Epilogue : Lourens Baas Becking, the man verses the strawman
Lourens Baas Becking
Microbiologists have been taking potshots at the Baas Becking hypothesis for a decade or two now, and I am no exception. I’m certainly hoping that the study I’ve outlined here will be the fatal blow.
However, it’s important to recognize that we’ve been a bit unfair to Baas Becking himself. The hypothesis that carries his name is a model
, and Baas Becking himself fully understood that dispersal must play an important role in community formation. He understood perfectly well that “alles is overal: maar het milieu selecteert
” was not literally true; it is only mostly true, and then only in the context of the observational methodology available at the time. In 1934, in the same book where he proposed his eponymous hypothesis, he observed that there are some habitats that were ideally suited for one microbe or another, and yet these microbes were not present. He offered the following explanation
: “There thus are rare and less rare microbes. Perhaps there are very rare microbes, i.e., microbes whose possibility of dispersion is limited for whatever reason.”

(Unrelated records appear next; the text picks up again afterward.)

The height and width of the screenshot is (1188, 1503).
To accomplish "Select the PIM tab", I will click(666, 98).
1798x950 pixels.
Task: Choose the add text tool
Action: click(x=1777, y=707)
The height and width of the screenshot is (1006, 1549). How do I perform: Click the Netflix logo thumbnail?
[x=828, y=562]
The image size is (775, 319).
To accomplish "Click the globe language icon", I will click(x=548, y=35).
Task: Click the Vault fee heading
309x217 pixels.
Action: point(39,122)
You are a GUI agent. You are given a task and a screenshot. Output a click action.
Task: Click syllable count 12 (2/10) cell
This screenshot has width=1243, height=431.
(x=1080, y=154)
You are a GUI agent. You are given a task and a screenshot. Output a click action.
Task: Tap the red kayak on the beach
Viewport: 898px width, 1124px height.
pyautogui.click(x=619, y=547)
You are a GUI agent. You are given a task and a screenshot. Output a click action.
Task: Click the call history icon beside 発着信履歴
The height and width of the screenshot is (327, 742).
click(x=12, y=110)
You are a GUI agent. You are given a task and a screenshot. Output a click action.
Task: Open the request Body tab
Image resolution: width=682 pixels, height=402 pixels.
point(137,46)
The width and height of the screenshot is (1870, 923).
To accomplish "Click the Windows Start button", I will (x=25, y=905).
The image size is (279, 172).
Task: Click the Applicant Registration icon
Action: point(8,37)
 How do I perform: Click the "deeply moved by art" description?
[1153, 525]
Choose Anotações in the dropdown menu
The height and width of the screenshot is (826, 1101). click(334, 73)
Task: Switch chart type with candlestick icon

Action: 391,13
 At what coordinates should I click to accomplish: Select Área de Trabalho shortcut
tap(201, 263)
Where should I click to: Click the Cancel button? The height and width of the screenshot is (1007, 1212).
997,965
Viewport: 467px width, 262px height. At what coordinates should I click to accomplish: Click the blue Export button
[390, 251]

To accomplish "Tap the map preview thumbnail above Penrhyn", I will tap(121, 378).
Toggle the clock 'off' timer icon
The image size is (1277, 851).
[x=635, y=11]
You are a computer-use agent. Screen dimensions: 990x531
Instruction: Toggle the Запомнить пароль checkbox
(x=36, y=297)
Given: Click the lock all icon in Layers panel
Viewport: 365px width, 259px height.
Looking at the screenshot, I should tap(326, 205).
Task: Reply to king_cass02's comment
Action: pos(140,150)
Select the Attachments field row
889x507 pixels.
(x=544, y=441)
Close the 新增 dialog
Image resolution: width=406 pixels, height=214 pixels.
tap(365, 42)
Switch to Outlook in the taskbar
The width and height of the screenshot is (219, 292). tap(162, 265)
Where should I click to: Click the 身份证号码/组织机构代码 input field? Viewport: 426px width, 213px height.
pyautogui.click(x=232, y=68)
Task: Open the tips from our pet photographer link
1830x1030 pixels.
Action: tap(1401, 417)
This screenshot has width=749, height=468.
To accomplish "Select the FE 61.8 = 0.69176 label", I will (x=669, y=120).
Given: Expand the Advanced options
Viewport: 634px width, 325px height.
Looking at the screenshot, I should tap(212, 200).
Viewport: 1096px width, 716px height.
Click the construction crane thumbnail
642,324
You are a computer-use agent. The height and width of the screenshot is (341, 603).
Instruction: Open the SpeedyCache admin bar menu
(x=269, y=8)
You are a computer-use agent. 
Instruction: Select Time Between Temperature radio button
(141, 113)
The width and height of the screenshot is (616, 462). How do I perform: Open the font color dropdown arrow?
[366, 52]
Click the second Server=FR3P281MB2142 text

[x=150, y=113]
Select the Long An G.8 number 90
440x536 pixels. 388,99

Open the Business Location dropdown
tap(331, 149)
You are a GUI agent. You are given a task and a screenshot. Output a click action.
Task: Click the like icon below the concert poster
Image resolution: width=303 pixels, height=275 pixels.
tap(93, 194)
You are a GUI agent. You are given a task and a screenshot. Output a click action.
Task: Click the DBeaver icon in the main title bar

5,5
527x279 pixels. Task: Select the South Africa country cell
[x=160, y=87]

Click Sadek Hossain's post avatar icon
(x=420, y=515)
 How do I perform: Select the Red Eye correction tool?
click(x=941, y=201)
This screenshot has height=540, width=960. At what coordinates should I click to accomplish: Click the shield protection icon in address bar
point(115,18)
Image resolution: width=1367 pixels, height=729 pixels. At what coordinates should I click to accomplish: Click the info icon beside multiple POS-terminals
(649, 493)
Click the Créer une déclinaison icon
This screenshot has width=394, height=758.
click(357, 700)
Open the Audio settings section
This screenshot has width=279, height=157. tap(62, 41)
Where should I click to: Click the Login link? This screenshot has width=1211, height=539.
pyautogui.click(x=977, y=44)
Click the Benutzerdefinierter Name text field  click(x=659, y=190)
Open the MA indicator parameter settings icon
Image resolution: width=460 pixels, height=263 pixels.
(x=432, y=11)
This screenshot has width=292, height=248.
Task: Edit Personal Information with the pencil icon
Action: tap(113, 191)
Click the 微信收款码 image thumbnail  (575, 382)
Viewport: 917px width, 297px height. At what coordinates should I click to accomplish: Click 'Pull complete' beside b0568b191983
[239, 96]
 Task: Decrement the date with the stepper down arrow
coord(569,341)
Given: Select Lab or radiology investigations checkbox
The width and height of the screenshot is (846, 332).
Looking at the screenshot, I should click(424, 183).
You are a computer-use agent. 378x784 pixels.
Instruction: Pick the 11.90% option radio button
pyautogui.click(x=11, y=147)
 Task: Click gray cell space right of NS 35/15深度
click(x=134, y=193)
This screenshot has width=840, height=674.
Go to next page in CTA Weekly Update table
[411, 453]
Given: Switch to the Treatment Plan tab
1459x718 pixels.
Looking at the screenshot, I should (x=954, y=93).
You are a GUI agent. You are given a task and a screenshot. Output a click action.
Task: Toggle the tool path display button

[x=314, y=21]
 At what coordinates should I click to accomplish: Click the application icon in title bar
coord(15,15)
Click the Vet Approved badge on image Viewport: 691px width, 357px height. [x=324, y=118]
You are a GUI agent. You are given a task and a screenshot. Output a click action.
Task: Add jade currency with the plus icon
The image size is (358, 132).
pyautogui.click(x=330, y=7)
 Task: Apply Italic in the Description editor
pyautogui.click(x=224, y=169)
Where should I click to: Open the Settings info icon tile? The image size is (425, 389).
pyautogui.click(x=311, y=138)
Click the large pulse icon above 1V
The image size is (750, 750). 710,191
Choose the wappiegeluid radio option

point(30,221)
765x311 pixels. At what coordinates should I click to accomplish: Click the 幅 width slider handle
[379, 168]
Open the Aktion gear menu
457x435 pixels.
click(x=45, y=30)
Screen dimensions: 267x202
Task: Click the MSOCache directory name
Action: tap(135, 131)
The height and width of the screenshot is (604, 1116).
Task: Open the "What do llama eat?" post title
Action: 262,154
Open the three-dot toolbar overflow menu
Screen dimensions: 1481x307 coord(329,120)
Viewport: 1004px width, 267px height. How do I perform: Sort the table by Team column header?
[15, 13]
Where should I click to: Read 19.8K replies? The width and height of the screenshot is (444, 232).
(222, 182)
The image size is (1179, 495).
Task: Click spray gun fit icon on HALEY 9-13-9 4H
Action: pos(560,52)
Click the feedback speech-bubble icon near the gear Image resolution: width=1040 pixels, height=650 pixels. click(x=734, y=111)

Useful models are never “true” in the usual sense of the word. Models like the Baas Becking hypothesis divide the world into distinct intellectual habitats; one in which the model holds, and one in which it doesn’t. At the shore between the two habitats, there is an intellectual littoral zone; a place where the model gives way, and something else rises up. As any naturalist knows, most of the action happens at interfaces; land and sea, sea and air, sea and mud, forest and prairie. The principle applies just as well to the landscape of ideas. The limits of a model, especially one as sweeping as Baas Becking’s, provides a lot of cozy little tidal ponds for graduate students to scuttle around in.
By the way, guess where Lourens Baas Becking first developed his hypothesis? He was here in California, studying the halopiles of the local salt lakes. In fact, the very ones I will be studying.